Task brief
Exactly what is written in the records below should be returned, minus the images.

Saved data entries
==========

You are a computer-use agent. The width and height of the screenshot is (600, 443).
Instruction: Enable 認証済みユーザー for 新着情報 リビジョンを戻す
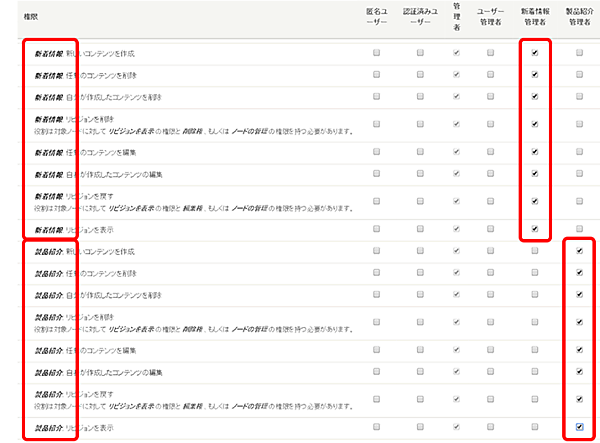point(420,201)
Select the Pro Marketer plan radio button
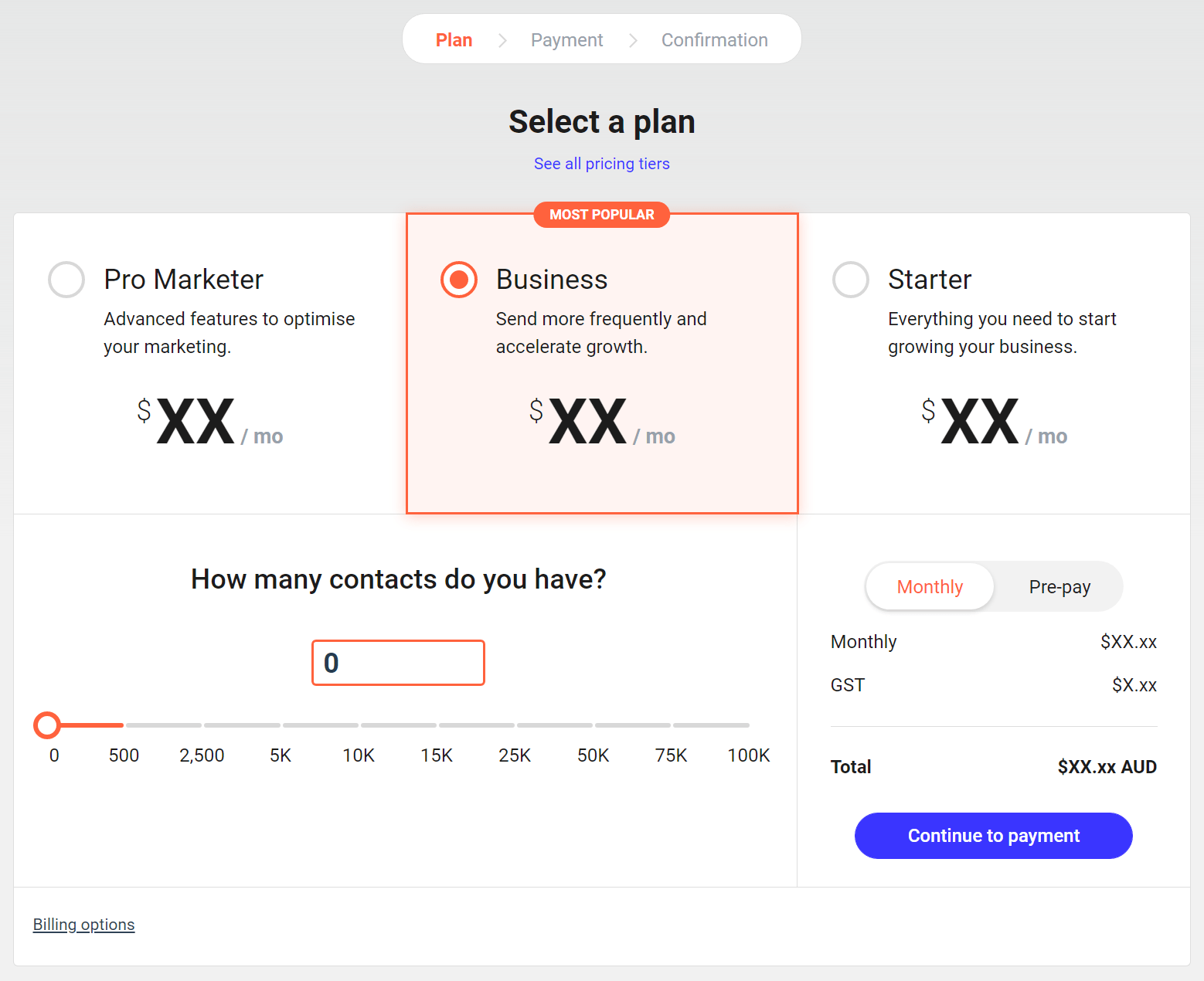 [x=66, y=280]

==========

Result below
You are a computer-use agent. The width and height of the screenshot is (600, 443).
Instruction: Enable 認証済みユーザー for 新着情報 リビジョンを戻す
point(420,201)
Select the Pro Marketer plan radio button
 [x=66, y=280]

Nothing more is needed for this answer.